Disparu le 12 juin, l’ancien chef de gouvernement italien Silvio Berlusconi a eu droit à une journée de deuil national. Hormis les présidents de la République, ces chefs d’État élus au suffrage indirect, seulement une autre personnalité avait eu droit à cet honneur en Italie : le pape Jean XXIII. C’est dire combien Il Cavaliere a marqué la pratique de la politique en Italie et ailleurs.

L’outsider

N’étant pas un politicien de carrière, Berlusconi s’est affirmé sur la scène politique italienne en misant sur ses habilités personnelles et sur une mise en récit, à l’époque novatrice, de son propre personnage. Riche homme d’affaires, il s’est toujours présenté comme un self-made man, un homme parti de rien et qui a bâti seul son empire. Ce récit efficace promeut son propre mythe, qu’il propulse dans l’espace public grâce à sa grande richesse et, surtout, aux nombreux médias qu’il contrôle.

C’est donc comme outsider qu’Il Cavaliere remporte ses premières élections en 1994. De fait, il prend les rênes du gouvernement italien deux mois seulement après la fondation de son propre parti de centre droit, Forza Italia.

PHOTO GUGLIELMO MANGIAPANE, ARCHIVES REUTERS

La première ministre italienne Giorgia Meloni

Cette façon efficace de se mettre en récit a fait des émules, dont l’actuelle cheffe du gouvernement, Giorgia Meloni. Dans sa récente autobiographie, elle présente une histoire romancée d’elle-même, une mère italienne chrétienne et issue de la pauvreté, qui est parvenue à se relever de cette situation difficile.

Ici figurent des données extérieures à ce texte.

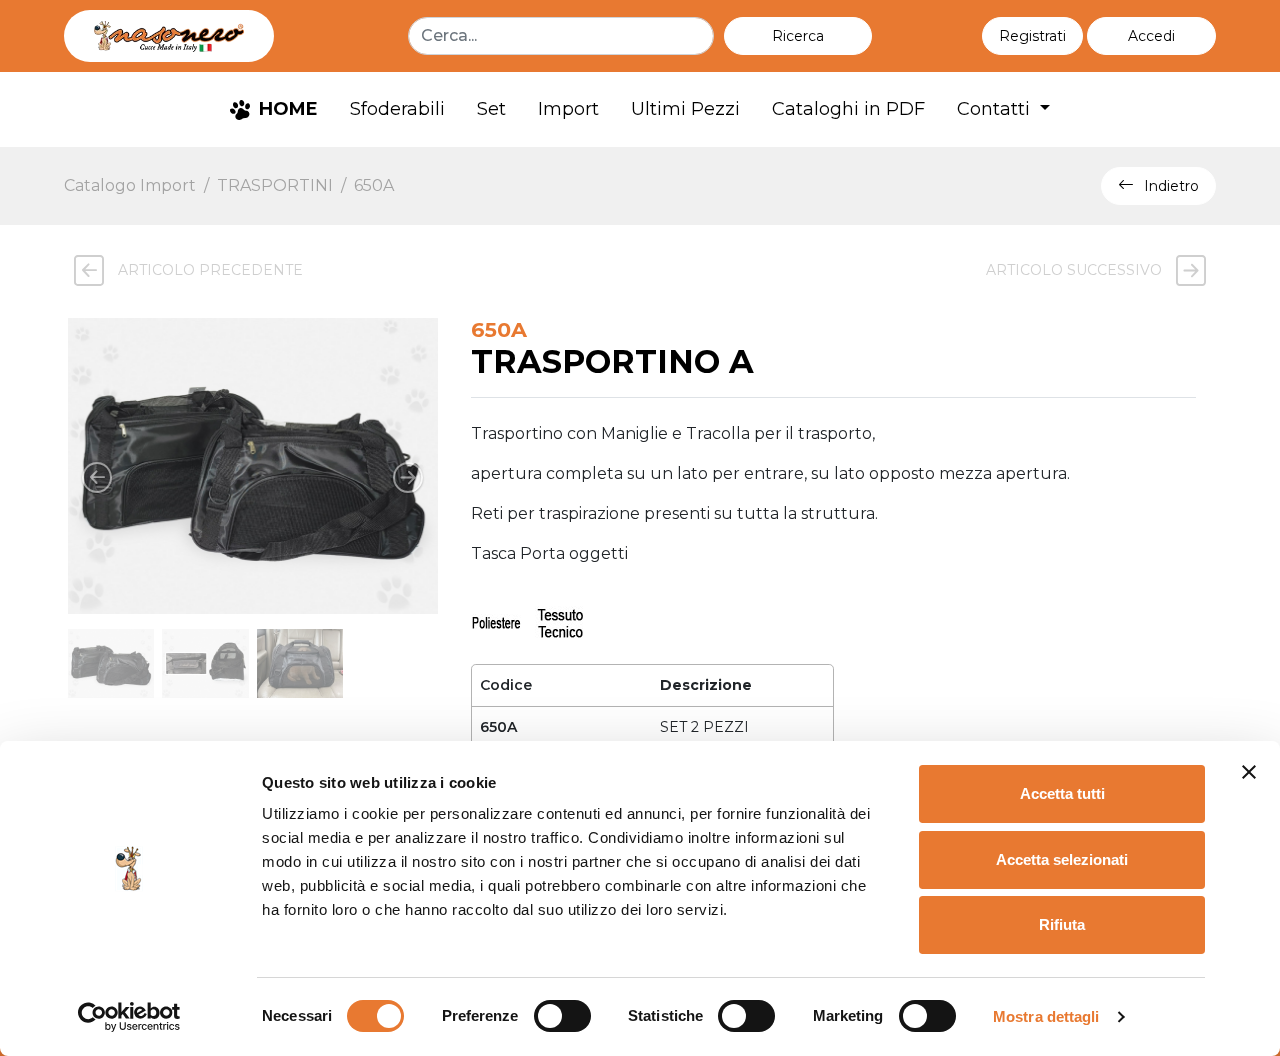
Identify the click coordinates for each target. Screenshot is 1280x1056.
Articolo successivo (1076, 270)
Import (568, 109)
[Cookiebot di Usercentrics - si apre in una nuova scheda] (129, 1017)
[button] (1151, 36)
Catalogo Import (130, 185)
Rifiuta (1062, 924)
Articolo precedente (208, 270)
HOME (286, 109)
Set (491, 109)
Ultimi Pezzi (685, 109)
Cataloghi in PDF (848, 109)
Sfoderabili (397, 109)
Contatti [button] (996, 109)
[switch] (562, 1016)
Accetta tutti (1062, 793)
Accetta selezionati (1062, 859)
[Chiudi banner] (1249, 772)
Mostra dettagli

Peu importe que plusieurs passages de sa biographie soient romancés, car comme pour Berlusconi, son objectif est de bâtir un mythe inspirant.

Le modèle populiste

Grâce à ses médias surtout, Berlusconi a été un pionnier de la relation directe entre le politicien et les électeurs, qui est devenue progressivement un modèle en Italie et ailleurs dans le monde. Dans cette approche, le leader politique est mythifié et s’affranchit pratiquement du parti : l’investiture populaire (même si l’Italie reste une république parlementaire et non présidentielle) a permis à Berlusconi de se définir lui-même l’oint du Seigneur.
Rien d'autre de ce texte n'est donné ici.